Colocalization of three types of intermediate filament proteins in perisinusoidal stellate cells: glial fibrillary acidic protein as a new cellular marker.

The presence and the colocalization of the three intermediate filament proteins, glial fibrillary acidic protein (GFAP) and the marker of mesenchymal liver cells, vimentin, were studied by an immunofluorescence double-labeling technique in cultures of isolated rat perisinusoidal stellate cells (PSC) and hepatocytes, in cocultures of isolated PSC and hepatocytes as well as in cryostat sections of rat liver. GFAP and vimentin immunoreactivities were localized in cultured PSC which were identified by the presence of the cellular marker desmin, another intermediate filament protein, or the stellate morphology to be seen after staining for one of three intermediate filament proteins.

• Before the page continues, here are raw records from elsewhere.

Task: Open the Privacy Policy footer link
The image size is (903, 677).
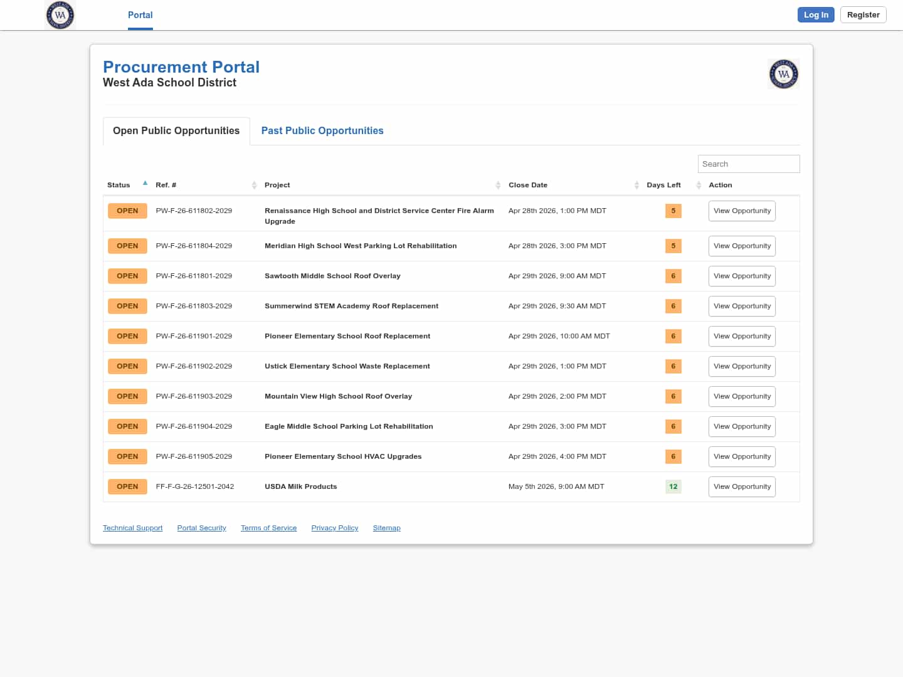Action: tap(334, 528)
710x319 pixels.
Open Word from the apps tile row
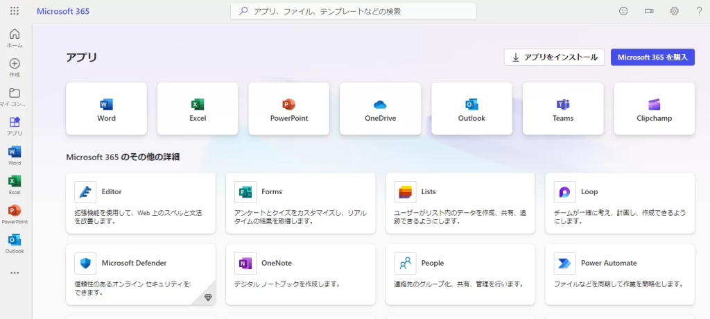coord(106,108)
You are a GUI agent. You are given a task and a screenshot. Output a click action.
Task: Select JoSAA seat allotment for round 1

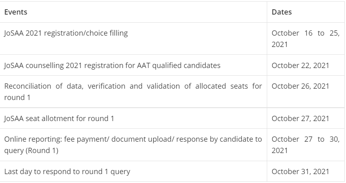click(59, 119)
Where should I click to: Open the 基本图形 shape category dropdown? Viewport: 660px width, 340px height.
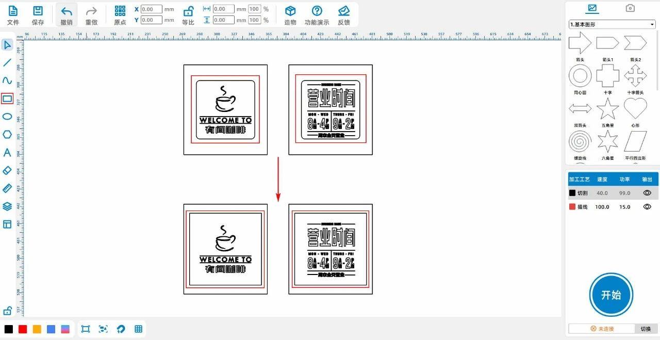coord(612,24)
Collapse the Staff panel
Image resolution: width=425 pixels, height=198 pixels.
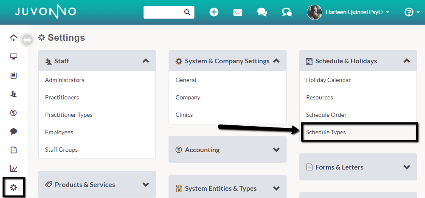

Both GFAP and vimentin were strongly expressed in the perinuclear region and the cell processes of cultured PSC. Staining for GFAP highly coincided with that for vimentin or desmin in cultured PSC and with that for vimentin in the liver sections. Desmin-positive cells were always also GFAP-positive. However, of the GFAP-positive cells only an estimated 50% were found desmin-positive. The coexpression of desmin and GFAP in the same cells appear to be unique, since apparently it has not been previously reported for any other cell type. Almost all of the vimentin-positive cells in hepatocyte culture were also expressing GFAP. Since desmin was not found in all of the cultured cells with PSC morphology, GFAP is suggested as a more reliable marker for PSC than desmin.